En Economía, como en otras esferas del acontecer humano, hay temas que gozan de fluidez absoluta. Surgen y desaparecen para resucitar en circunstancias inesperadas cuando parecían estar definitivamente confiadas a la tutela del olvido, hasta convertirse en bandera e icono de una tesis genial, nueva y salvífica.
La llamada “Tasa Tobin” (TT) es una de esas propuestas que transita del calor del estrellato al olvido o la indiferencia y nuevamente al apogeo de la refundación. Dice así: “gravemos a las firmas financieras la tramitación de las operaciones en divisas.”
Debe aclararse que los Bancos disfrutan del monopolio del tráfico de divisas y que, en consecuencia, la totalidad de las transacciones, por cuenta propia y de la clientela, discurre por su intermediación.
En la reciente cumbre del G20 de Pittsburgh algunos Jefes de Estado europeos han postulado beligerantemente la introducción de una TT. Previamente, Lord Adair Turner, Presidente de la Autoridad de Servicios Financieros del Reino Unido, había blandido el arma del impuesto al denunciar que sus tutelados, los bancos de la City, no constituían un sector “socialmente útil”, y se hallaban en la raíz de la desestabilización global de la Economía. Si así era, resultaba justo que contribuyesen a restaurar los estragos producidos.
“Considerando que el sector financiero está creando un importante riesgo sistémico”,-apuntilla el Director del FMI Strauss-Kahn, “es oportuno que este asigne parte de sus recursos a mitigar los problemas ocasionados”.
A decir verdad, la propuesta original del Nóbel estadounidense James Tobin no contenía el ingrediente punitivo personal y sectorizado del planteamiento actual.
Con la adopción generalizada en 1973 del sistema de tipos de cambios flotantes, Tobin propuso la creación de un impuesto sobre las transacciones en divisas. Su finalidad era mejorar la asignación de recursos de los mercados financieros, desincentivar los movimientos especulativos de capitales a corto plazo, reduciendo así la volatilidad de los tipos de cambio y restaurando parte de la autonomía y soberanía económica perdida por los Países en sus procesos de integración financiera internacional.
Paradójicamente la idea permaneció adormecida durante más de 20 años hasta la reivindicación de su componente recaudatorio. Al margen de sus cualidades estabilizantes la tasa destacaba por erigirse en una poderosísima fuente de recursos, que la sociedad civil asignaba a cubrir las necesidades de los países mas desasistidos. Luego la TT volvió a enmudecer.

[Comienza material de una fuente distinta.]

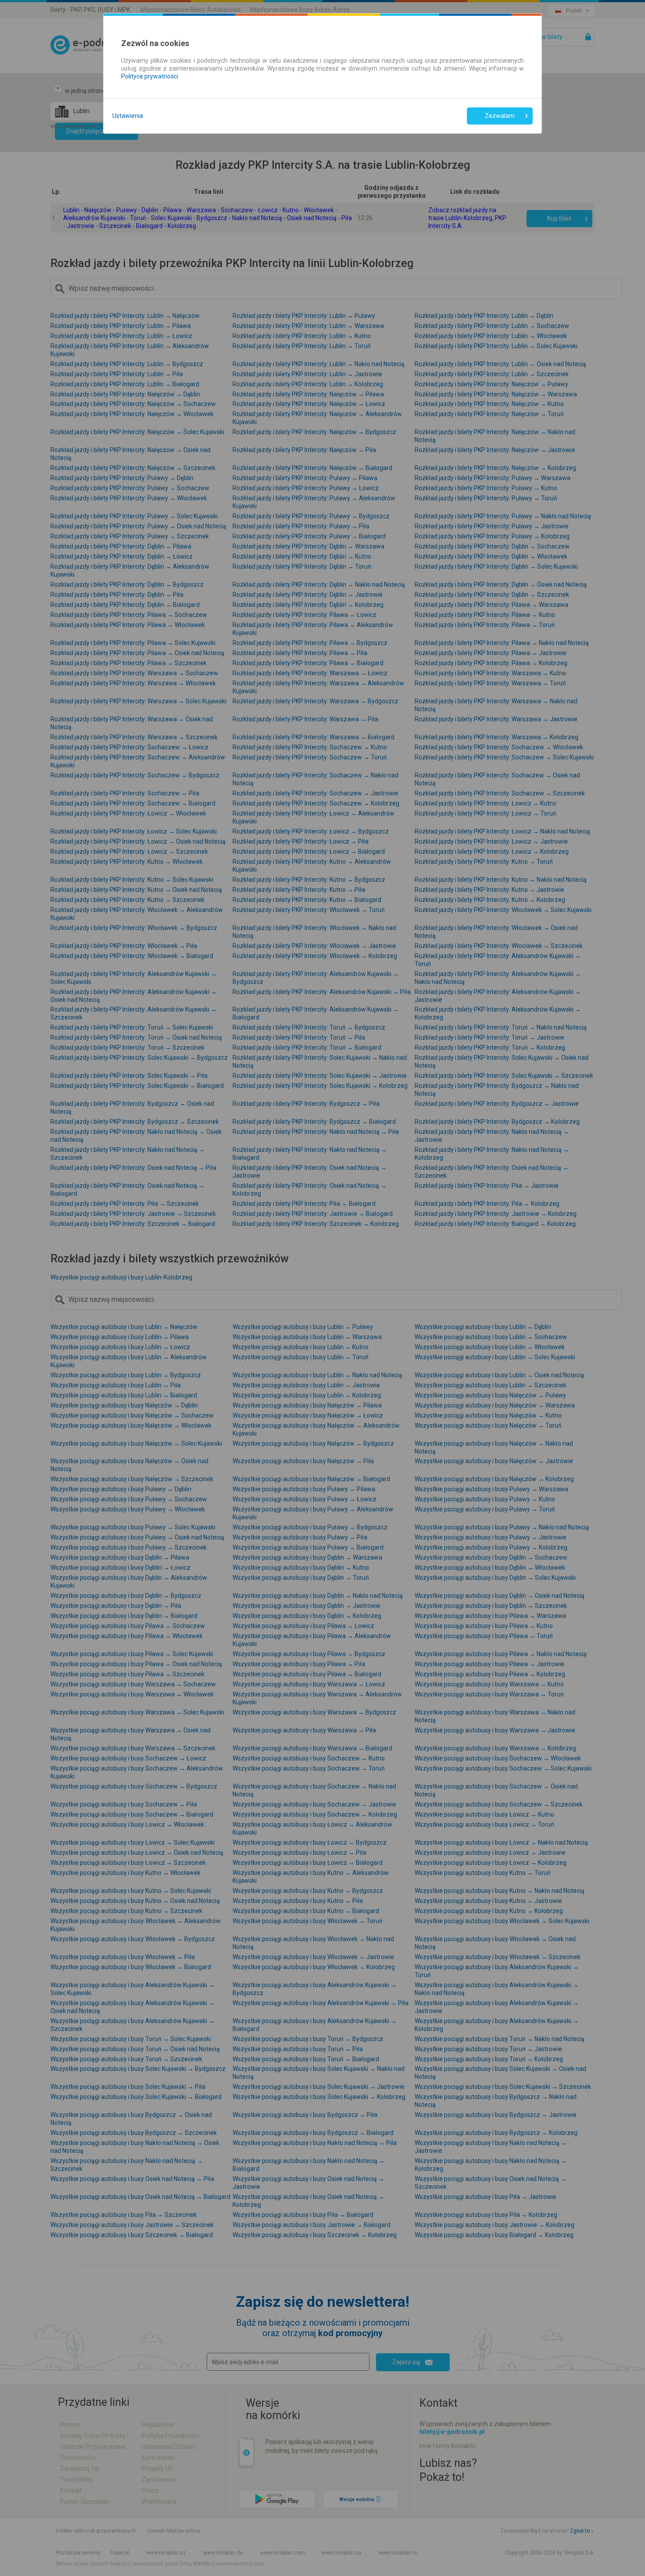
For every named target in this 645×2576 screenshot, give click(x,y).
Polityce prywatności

Para ser eficaz, la medida debería ser universal y no discriminar a unos centros financieros en detrimento de otros. La viabilidad técnica no parece ya una dificultad insalvable. Para el tipo propuesto del 0,005% tampoco puede alegarse su incidencia en la formación de los precios ni en la provisión de liquidez al mercado. Por el contrario un sencillo cálculo aplicado al tráfico global anual –solamente en los mercados de divisas- revelaría su mayor fortaleza: una espectacular cuota de 185 millardos de dólares USA.
Sin embargo, mas allá de una aparente determinación política, la experiencia llama al pesimismo.
Un impuesto requiere una decisión política de Estado y una tasa global exige el acuerdo político global de los gobiernos nacionales, como resultado de una acción concertada. No en vano la TT ha sido incapaz de pasar el filtro de su inclusión en los compromisos troncales de Naciones Unidas. La “Declaración de Doha” ni siquiera la menciona, entre otras razones por la visceral oposición de Estados Unidos y algunos de sus socios occidentales.
Pero como, aun siendo imposibles, los milagros a veces se producen, cabrían dos matizaciones a la opinión dominante.
La primera que el tipo impositivo debería discriminar severamente aquellas operaciones especulativas de las que no lo son. Hay que abordar la reforma del catálogo de productos bancarios analizando su valor social. No deberíamos lamentar en exceso la desaparición de los que carecen de el.
En segundo lugar garantizar que las sumas de dinero recaudadas se apliquen al alivio de los países indigentes. No es de recibo modificar ahora el destino de los fondos desviándolos a las arcas locales para paliar los déficits presupuestarios incurridos en las operaciones de rescate y de estímulo fiscal de occidente, y crear un fondo preventivo de estabilización, como sugiere Strauss-Kahn.
Un impuesto de este tipo no habría evitado los desequilibrios globales entre Estados Unidos y China, ni que el ahorro del sur financiara el consumo exacerbado de los países ricos. Tampoco habría preservado a Europa de los activos tóxicos americanos ni habría alentado políticas más sostenibles y planetarias.
Pero la tasa Tobin es un buen comienzo para ir desmontando el Casino que ha caracterizado en los últimos años a una buena parte de las finanzas globales.